▸ **ABOUT THIS TASK**
Find the string "sidebar" in the records. Copy every line it appears in.

(Beginning of DATA FOR ANALYSIS)

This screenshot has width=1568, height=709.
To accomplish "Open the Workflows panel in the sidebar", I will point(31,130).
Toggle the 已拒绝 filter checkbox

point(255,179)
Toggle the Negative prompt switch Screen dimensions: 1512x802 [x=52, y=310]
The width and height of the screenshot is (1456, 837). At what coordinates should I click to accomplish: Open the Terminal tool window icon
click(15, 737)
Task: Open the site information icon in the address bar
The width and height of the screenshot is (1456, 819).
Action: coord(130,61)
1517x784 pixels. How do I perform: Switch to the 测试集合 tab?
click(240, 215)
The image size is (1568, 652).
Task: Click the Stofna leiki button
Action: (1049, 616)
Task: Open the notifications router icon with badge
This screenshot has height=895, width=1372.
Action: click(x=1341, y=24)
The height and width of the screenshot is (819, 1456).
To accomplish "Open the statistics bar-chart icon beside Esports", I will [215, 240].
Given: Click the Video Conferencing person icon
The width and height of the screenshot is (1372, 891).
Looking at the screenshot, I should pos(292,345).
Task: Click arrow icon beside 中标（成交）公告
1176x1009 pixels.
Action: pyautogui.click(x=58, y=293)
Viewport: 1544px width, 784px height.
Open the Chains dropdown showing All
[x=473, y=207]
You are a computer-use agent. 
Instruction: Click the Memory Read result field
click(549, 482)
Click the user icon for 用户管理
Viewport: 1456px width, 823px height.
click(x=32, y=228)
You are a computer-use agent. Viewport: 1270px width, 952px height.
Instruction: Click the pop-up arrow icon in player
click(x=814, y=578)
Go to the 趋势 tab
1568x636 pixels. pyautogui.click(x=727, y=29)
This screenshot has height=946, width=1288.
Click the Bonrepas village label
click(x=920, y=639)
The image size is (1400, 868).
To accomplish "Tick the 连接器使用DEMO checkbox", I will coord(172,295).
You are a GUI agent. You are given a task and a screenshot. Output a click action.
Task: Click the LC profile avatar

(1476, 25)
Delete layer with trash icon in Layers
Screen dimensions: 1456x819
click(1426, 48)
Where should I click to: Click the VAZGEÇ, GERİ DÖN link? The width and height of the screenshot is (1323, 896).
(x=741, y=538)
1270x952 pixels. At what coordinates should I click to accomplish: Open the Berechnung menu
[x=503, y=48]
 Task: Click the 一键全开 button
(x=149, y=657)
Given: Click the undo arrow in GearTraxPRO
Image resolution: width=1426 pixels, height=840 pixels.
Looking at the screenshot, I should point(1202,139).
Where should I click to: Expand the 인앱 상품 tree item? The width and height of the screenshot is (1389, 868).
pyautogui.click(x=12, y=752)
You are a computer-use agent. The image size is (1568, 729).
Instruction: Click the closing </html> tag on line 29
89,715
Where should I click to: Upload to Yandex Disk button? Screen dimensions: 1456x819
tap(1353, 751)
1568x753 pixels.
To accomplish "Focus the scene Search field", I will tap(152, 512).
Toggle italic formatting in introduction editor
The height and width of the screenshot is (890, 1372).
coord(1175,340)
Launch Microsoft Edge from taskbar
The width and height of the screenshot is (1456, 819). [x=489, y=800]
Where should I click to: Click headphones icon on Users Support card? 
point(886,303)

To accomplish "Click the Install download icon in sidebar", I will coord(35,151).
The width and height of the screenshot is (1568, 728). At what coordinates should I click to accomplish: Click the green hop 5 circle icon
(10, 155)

(End of DATA FOR ANALYSIS)

▸ **TASK SOLUTION**
To accomplish "Open the Workflows panel in the sidebar", I will point(31,130).
To accomplish "Click the Install download icon in sidebar", I will coord(35,151).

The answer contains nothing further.